Pero comparando sus inicios con la actualidad, si puedo afirmar a ciencia cierta que ha habido una mejoría, o más que nada, un cambio. Lucas Neff (Jimmy) ha conseguido darle el tono adecuado a su personaje, que sin destacar en demasía, consigue soportar el peso de protagonista con holgura, y eso es algo que no todas las series pueden decir. Los padres, interpretados por Martha Plimpton y Garret Dillahunt son un pareja muy bien lograda y sus continuos flashbacks dan a sus tramas frescura, pero la mejor sin duda en Maw Maw, la abuela con Alzheimer, que aporta las escenas más absurdas y delirantes de la serie. Shannon Woodward consigue imprimirle al personaje de Sabrina el carisma necesario para servir de TSNR junto con el protagonista, y sus escenas en este último episodio (1x15) han estado muy acertadas, sin necesidad de compartirlas con Jimmy. 

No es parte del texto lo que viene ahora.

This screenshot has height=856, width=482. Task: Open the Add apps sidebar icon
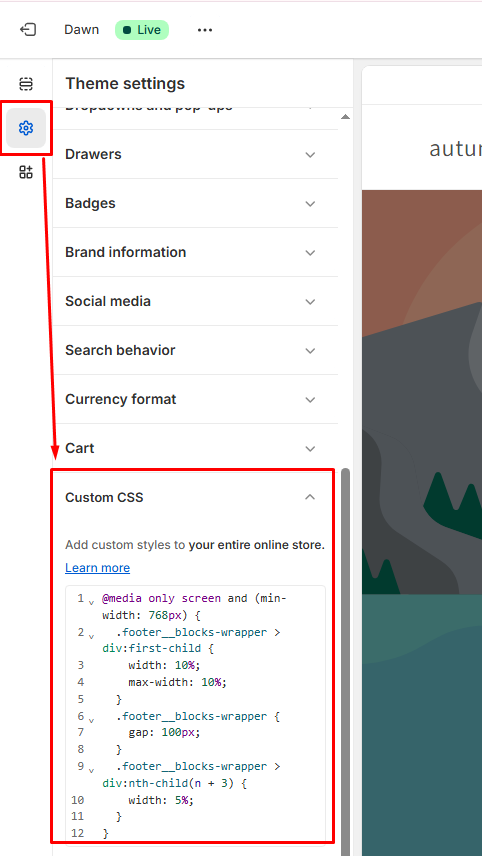click(x=26, y=173)
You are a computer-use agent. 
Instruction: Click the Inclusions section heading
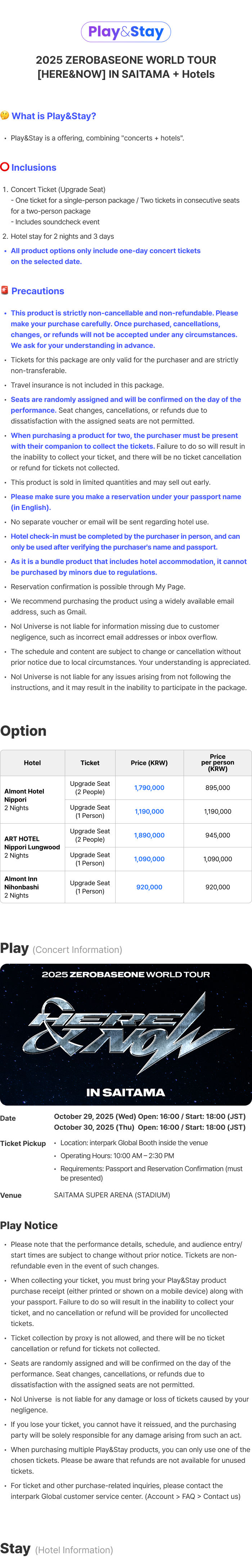coord(33,167)
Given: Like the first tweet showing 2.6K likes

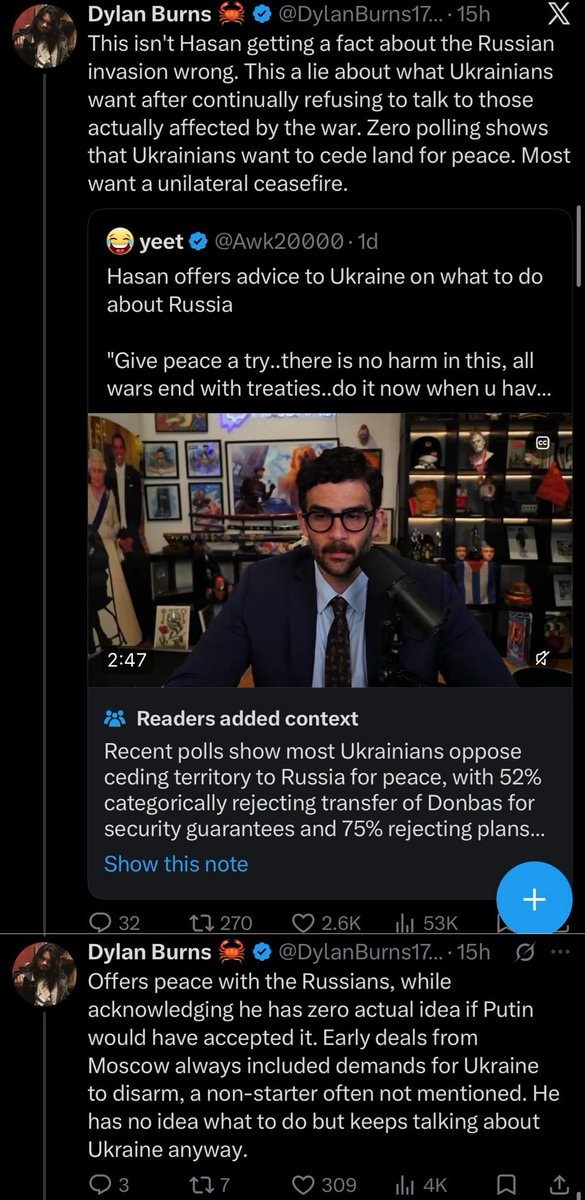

Y ha habido un cambio bastante significativo, en los primeros episodios había un tono más alocado, jugando con un humor más escatológico (el vómito del bebe asqueó a más de uno), y con el papel de familia “white trash”, (como decía Alberto Nahum), con un humor más “repugnante” que lo que solemos ver en la sitcoms. Sin embargo, en los últimos hay una nota más familiar, los personajes ya no actúan cada uno en solitario, forman más un grupo, y hay más escenas dadas al “sentimentalismo” (de nuevo, el final de este último capítulo), dónde abogan un poco al esquema de familia unida. Rara, pero unida.

Maw Maw sigue teniendo grandes toques cómicos, pero ya no es tan extrema como en los primeros episodios, lo que se agradece, porque la combinación de elementos que hay ahora es lo que consigue que sea de los primeros episodios que me pongo a ver los miércoles (que sea una comedia de 20 minutos también ayuda). Raising Hope ya no sólo hace que te descojones de la risa en el sillón, también consigue tocarte el corazoncito y que te sientas identificado con las situaciones que pasan los personajes, no como al principio que todo era más bizarro.

Si aún no le habéis dado una oportunidad a la familia Chance, hacedlo porque no os arrepentiréis. Aunque al principio dije que 'Outsourced' era la mejor comedia de estreno, esta se ha ido desinflando poco a poco (hasta el punto de abandonarla) mientras que 'Raising Hope' ha conseguido por méritos propios un merecido lugar en mi parrilla, y espero que la renovación.